Meist geben Endzeitpropheten kein genaues Datum an, höchstens das Jahr: Der evangelikale Autor Hal Lindsey warnte in seinem 1970 erschienenen "The Late Great Planet Earth" (mehr als 20 Millionen verkaufte Exemplare) vor dem Ende der Welt 40 Jahre nach der Gründung des Staates Israel (1948). 1980 schrieb Lindsey, das kommende Jahrzehnt sei wohl das letzte Jahrzehnt der Weltgeschichte. Der 2007 verstorbene fundamentalistische Prediger Jerry Falwell erklärte 1999, Jesus Christus werde wohl in den kommenden zehn Jahren wiederkehren.

Christen haben den Endzeitglauben freilich nicht "gepachtet." Auch in der Esoterik-Szene wird vor dem Weltuntergang gewarnt. Angeblich endet am 21. Dezember 2012 eine Epoche des Maya-Kalenders. Der Film dazu, Roland Emmerichs Katastrophenepos "2012", lief bereits 2009 in den Kinos.

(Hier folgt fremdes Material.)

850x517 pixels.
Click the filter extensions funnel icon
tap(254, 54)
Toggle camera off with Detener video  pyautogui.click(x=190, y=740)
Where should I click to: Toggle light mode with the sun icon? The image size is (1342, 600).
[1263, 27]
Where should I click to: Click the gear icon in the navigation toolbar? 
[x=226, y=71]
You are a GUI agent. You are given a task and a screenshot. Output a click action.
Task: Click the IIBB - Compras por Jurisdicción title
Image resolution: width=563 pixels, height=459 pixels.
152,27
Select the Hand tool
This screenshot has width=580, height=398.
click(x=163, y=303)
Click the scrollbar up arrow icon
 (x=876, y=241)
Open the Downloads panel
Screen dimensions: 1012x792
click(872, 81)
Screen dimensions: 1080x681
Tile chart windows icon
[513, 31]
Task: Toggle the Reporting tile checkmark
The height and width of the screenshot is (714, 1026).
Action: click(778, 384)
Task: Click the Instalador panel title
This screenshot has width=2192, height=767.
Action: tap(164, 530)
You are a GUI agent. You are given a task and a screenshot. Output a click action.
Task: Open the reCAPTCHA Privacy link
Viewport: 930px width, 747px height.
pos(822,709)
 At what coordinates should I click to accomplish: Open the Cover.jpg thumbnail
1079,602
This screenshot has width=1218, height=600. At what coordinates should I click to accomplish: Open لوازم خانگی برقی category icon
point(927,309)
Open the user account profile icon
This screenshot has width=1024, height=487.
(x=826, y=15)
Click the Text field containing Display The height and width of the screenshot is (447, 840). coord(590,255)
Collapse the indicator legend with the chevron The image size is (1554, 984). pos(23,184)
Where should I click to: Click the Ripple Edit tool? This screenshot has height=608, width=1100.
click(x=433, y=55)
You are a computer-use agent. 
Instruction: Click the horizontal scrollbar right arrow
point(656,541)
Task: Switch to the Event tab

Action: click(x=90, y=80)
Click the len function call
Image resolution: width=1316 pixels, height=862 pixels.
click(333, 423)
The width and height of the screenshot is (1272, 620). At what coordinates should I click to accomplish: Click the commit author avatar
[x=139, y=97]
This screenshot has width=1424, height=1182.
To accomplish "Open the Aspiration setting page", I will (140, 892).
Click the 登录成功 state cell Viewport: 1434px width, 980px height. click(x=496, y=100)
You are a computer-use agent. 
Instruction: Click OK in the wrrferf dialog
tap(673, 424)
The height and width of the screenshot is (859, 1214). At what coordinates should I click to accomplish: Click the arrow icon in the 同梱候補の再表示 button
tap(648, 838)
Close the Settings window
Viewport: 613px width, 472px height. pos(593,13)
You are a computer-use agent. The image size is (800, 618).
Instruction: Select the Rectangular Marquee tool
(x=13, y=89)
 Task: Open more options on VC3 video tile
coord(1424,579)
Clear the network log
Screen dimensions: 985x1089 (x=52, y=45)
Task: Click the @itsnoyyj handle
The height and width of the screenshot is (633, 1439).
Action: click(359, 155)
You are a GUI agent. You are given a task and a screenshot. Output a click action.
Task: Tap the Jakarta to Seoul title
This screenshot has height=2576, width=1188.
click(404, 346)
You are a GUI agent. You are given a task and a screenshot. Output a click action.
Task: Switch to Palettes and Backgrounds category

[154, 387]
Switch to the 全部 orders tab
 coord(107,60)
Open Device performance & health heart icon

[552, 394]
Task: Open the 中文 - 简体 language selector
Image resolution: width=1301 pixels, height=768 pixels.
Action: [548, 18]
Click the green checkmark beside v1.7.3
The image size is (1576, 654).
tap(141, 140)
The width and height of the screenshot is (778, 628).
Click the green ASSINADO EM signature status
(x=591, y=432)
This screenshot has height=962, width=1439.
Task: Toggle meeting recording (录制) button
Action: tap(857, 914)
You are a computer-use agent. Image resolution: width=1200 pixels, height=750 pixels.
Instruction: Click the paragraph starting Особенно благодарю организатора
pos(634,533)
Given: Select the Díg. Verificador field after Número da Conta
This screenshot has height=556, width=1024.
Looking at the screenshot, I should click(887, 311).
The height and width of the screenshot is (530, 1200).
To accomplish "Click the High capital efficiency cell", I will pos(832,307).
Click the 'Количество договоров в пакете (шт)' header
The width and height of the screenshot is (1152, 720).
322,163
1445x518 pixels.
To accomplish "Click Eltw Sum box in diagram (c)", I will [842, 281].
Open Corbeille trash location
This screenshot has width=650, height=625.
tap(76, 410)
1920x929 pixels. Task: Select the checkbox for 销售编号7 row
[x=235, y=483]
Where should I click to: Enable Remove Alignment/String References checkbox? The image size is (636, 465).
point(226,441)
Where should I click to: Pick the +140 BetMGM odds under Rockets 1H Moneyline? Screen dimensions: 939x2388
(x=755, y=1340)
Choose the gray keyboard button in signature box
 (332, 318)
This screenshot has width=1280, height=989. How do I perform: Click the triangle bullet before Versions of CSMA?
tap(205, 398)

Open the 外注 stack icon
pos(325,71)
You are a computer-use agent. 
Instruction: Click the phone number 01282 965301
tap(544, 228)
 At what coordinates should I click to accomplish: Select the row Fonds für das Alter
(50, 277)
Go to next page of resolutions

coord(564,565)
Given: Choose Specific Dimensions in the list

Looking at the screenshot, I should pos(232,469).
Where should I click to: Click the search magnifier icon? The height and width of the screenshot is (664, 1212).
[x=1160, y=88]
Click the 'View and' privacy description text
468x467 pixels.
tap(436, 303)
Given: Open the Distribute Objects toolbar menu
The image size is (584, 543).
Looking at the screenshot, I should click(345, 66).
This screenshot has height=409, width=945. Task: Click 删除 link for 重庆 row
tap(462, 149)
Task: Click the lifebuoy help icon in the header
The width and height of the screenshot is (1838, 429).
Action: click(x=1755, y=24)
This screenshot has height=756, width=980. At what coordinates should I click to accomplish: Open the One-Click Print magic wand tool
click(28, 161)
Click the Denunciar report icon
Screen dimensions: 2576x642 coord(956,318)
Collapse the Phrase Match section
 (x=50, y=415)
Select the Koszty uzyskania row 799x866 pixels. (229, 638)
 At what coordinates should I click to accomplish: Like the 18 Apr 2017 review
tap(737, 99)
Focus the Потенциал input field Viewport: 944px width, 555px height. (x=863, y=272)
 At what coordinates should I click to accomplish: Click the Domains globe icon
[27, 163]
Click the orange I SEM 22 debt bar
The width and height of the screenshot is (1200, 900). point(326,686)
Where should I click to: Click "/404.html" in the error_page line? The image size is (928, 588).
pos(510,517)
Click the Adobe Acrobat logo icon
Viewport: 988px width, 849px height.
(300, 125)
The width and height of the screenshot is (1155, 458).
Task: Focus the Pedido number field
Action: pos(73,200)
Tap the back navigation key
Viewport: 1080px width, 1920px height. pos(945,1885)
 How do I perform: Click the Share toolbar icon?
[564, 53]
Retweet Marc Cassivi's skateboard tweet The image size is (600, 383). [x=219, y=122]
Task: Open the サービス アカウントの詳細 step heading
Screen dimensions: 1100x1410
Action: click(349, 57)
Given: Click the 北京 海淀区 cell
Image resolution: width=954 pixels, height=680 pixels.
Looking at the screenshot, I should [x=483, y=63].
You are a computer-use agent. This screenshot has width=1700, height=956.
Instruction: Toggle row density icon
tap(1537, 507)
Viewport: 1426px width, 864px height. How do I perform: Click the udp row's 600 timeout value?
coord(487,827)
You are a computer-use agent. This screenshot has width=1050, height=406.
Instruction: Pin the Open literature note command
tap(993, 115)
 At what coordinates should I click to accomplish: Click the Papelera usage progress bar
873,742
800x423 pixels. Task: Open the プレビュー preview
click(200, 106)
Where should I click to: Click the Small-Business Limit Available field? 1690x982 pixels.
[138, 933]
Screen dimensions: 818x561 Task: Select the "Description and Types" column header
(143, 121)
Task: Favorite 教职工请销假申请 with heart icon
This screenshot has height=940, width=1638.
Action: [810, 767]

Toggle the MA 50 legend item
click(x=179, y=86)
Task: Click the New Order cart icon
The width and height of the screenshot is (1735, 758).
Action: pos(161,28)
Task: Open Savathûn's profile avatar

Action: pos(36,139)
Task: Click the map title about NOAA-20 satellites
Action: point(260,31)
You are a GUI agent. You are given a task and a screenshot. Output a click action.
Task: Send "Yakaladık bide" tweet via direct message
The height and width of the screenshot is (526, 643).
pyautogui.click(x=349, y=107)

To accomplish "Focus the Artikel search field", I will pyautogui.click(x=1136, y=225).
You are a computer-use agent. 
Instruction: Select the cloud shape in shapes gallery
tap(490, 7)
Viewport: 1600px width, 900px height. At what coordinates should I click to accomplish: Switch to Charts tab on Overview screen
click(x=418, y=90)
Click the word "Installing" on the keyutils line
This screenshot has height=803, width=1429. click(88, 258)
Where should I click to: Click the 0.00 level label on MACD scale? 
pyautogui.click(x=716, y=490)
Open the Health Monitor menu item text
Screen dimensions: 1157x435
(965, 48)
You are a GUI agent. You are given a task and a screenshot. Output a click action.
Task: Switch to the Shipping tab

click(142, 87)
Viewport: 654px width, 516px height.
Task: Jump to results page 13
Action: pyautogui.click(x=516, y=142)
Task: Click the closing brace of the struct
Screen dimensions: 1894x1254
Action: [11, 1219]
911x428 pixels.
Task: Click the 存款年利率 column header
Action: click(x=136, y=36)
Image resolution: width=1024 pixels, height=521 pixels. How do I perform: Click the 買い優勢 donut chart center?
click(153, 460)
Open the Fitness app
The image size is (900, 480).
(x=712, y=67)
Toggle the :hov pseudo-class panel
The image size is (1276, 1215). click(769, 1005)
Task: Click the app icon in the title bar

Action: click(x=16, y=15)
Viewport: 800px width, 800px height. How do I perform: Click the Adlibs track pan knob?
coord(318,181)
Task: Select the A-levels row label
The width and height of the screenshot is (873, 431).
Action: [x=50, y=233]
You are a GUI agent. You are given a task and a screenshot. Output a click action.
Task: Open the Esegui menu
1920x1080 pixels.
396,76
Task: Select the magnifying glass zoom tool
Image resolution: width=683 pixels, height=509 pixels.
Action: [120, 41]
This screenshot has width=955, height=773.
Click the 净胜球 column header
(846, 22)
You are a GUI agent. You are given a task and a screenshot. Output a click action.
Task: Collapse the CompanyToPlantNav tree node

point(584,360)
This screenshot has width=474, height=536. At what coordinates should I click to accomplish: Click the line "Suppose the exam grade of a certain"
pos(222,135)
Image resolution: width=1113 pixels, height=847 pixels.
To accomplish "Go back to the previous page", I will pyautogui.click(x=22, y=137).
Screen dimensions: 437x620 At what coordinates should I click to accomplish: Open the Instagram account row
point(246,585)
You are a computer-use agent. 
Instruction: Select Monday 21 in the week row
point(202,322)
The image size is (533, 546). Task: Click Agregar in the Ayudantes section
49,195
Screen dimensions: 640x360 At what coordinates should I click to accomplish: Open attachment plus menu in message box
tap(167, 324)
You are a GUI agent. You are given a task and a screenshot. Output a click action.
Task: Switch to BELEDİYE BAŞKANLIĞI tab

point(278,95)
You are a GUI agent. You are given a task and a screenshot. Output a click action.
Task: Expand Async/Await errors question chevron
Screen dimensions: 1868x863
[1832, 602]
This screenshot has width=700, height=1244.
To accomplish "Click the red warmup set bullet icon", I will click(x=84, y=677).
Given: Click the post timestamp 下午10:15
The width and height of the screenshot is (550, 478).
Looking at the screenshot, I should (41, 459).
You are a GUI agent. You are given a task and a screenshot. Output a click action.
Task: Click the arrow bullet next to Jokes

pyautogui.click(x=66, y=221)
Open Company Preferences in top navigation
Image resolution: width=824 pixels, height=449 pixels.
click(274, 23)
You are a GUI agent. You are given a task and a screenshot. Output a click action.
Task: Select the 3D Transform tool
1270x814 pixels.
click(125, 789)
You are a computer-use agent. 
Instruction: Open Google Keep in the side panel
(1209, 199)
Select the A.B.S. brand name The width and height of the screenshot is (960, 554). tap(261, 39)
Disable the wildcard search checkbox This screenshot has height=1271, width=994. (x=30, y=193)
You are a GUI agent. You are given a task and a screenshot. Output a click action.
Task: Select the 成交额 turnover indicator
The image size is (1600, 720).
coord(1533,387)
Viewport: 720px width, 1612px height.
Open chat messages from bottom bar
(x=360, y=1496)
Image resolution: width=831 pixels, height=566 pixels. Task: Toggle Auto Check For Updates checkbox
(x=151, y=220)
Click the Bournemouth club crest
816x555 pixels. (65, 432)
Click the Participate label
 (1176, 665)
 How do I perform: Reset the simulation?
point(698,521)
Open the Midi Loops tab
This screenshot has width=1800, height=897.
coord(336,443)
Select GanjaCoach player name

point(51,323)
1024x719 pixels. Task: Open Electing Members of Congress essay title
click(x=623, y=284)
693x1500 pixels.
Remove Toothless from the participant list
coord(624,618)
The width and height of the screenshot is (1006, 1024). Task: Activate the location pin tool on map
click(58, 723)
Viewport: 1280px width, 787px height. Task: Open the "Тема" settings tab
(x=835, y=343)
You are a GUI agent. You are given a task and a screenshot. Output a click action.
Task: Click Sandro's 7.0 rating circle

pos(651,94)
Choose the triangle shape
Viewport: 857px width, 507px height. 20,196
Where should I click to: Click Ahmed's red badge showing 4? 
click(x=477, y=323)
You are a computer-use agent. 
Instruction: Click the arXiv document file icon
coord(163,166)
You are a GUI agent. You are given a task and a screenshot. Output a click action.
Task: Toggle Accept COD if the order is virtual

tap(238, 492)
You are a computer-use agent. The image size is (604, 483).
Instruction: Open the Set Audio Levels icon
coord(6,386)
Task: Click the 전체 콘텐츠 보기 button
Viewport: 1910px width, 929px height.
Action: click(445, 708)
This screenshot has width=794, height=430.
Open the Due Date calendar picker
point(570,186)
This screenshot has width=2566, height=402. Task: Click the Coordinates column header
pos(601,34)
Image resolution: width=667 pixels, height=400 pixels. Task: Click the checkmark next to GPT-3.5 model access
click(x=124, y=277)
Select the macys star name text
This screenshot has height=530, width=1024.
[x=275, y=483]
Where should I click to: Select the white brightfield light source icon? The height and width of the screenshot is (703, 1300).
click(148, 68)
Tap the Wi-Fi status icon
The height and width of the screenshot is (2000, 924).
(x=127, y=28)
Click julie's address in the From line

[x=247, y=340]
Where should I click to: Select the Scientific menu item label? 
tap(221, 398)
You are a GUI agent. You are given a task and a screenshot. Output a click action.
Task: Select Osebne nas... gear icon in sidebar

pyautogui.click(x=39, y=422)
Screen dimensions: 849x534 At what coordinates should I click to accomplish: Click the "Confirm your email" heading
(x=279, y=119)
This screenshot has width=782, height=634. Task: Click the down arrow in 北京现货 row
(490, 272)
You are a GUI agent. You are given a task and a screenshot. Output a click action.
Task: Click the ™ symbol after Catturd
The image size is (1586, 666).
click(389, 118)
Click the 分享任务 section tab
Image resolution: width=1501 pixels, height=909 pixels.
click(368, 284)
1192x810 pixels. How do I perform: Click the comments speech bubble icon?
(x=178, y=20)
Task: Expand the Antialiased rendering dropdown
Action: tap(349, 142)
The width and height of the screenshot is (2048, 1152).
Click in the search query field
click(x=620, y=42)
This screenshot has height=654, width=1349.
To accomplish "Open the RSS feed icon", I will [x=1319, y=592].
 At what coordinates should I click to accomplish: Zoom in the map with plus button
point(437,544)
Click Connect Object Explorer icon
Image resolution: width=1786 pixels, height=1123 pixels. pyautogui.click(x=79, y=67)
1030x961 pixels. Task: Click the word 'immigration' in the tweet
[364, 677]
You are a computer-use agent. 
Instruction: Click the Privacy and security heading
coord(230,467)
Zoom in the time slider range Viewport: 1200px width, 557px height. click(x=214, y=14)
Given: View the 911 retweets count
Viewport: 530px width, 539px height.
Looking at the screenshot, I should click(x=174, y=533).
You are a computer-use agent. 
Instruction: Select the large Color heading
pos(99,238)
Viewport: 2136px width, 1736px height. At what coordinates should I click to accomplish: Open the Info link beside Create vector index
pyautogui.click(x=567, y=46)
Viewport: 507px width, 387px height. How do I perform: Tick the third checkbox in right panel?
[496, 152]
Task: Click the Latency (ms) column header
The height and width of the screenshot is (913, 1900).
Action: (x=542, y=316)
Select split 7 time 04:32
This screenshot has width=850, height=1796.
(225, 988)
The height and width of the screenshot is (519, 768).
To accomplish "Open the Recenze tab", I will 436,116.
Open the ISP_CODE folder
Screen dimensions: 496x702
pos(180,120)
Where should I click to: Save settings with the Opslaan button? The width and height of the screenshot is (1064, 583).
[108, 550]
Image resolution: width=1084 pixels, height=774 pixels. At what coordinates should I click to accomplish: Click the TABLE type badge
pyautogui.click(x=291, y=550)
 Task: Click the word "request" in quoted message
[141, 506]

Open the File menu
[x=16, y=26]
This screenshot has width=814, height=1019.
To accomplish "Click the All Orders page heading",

Wenn die Apokalypse dann doch nicht eintritt, seien die Gläubigen gewöhnlich "schockiert, verwirrt oder enttäuscht", so Endzeitexperte Wojcik. Aber viele blieben den Propheten treu. Denn diese fänden gewöhnlich Erklärungen für die "Verzögerung", zum Beispiel die, dass die Gläubigen durch ihren festen Glauben die Welt gerettet hätten oder dass Gott in letzter Minute eingegriffen habe. Harold Camping selber ist Paradebeispiel dafür. 1992 prophezeite er, Jesus werde 1994 wiederkehren. Das sei ein Rechenfehler gewesen, räumte er hinterher ein. Diesmal werde das nicht passieren: Samstag, 21. Mai, 18 Uhr.